The creative professions are moving into a new Golden Age after having lived for more than a century now in the shadow of engineering, marketing and financing. In this new era, how do these creative professionals capture the immense value available to best advance the world we live in?
Creative Professionals have a long proven record of founding sizeable successful businesses, such as, design agencies, design consultancies, architectural firms, fashion houses and movie studios. However, we have few examples of creative professionals establishing titanic manufacturing firms in areas such as consumer products, construction equipment, aviation and automotive. The only really big companies that readily spring to mind seem to be Dyson and recently AirB&B. Why might this be true?
One possible answer may be found in the differences of the industries supply-chains. In manufacturing firms, such as Apple, BMW and Nike, design contributes to about five percent of the New Product Development (NPD) process and NPD. Design is only one of many critical functions along with, marketing/sales, manufacturing, operations and financing that make an offering possible.
If a business mainly relies on finance people, such as is the case in banking; it makes sense that people from this profession would make good candidates for founding a new bank. On the other hand, if programming constitutes the major part of value creation, a programmer might be the best candidate for starting a new software company.
In a business such as movie production, however, creative professionals are deeply embedded in most of the process, from design to manufacturing and distribution of a comprehensive experience. Think the trailer, movie theaters, soundtrack, online downloads, DVDs, merchandizing of figurines, T-shirts, cups, etc., the follow-up on how the movie was made, the TV animated version, etc.
How can creative professionals best contribute as entrepreneurs? At Art Center College of Design, in Pasadena California, hundreds of the college's 20,000 alumni recently gathered to explore just that question. Under the heading "BOLD" a daylong symposium invited world-class creative professionals to speak on topics from business plans, trend prediction, bootstrapping and branding. During the full day's events and all the coffee breaks in between, participants shared their entrepreneurial experiences and debated how design might best be leveraged in business.
At the end of the day, the comic book artist, Brian Haberlin, brought it home for everyone by sharing his life story and showing his latest venture, which is the graphic novel "Anomaly." This turned out to be not just any high quality 300 plus page landscaped formatted comic book, but a continuously updatable, multimedia adventure experience, merging the humble technology of a book with an iPad containing updatable apps. Waving his iPad, like a magic wand, 3D characters popped up from the pages, interacting with the reader and involving him as an active participant in the game. Brian received a well-deserved standing ovation for this magical interactive innovation.

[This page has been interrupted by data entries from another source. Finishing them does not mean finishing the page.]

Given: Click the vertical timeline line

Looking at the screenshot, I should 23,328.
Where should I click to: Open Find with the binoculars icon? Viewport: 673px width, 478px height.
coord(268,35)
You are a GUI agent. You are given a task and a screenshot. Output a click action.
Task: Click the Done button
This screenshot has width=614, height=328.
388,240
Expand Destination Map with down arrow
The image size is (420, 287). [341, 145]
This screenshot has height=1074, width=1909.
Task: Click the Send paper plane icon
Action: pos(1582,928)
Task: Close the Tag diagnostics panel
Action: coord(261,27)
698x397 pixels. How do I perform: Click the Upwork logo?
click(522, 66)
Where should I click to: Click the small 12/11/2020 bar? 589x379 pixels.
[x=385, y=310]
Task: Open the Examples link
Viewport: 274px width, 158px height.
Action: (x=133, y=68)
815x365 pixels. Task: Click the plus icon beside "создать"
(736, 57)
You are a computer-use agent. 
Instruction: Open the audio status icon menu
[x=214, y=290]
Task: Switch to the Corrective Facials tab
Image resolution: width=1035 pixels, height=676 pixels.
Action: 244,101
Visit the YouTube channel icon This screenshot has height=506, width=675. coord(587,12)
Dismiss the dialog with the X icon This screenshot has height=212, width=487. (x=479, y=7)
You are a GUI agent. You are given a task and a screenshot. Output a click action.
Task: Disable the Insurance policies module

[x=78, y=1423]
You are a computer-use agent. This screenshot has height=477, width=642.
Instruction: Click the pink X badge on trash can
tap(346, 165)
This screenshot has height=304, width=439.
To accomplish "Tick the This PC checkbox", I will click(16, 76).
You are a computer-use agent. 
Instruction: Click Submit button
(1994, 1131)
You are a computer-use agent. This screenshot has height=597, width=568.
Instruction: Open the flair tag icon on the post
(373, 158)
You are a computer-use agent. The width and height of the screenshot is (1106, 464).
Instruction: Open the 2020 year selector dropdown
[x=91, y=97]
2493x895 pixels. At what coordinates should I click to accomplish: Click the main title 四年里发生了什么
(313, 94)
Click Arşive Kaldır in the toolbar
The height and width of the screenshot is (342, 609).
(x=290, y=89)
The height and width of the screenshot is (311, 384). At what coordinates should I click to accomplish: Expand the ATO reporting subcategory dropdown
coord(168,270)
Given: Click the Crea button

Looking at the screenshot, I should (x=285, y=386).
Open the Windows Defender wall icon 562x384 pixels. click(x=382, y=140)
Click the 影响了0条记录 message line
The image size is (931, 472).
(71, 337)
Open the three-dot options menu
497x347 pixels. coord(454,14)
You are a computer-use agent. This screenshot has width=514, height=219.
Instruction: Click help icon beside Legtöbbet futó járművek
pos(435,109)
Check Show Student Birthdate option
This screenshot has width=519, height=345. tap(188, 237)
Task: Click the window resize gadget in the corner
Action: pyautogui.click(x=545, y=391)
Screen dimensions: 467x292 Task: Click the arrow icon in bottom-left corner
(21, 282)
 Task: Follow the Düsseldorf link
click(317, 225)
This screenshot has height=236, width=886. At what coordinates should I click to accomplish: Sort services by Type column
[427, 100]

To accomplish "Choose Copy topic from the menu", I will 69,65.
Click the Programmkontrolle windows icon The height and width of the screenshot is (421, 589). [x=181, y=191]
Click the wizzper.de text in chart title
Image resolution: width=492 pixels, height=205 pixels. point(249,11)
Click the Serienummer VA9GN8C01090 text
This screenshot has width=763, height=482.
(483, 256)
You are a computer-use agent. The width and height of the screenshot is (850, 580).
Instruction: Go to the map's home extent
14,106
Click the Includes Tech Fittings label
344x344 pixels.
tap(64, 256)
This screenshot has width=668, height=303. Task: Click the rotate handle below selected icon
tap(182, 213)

For creative professionals to truly add and capture value in an entrepreneurial endeavor it does have to be truly magical. Design has to discover unrealized user needs and develop new technologies that offer a user experiences, which is a factor ten times better than anything currently on the market, not just an improved interface. Google Search, Facebook and the iPhone are examples of offerings that have successfully accomplished this feat.
For creative professionals to advance their field through entrepreneurial ventures, they have to leverage their expertise through a significant part of the value-chain while providing and executing something truly novel and useful. Doing this is to succeed in establishing a true Design Driven Startup.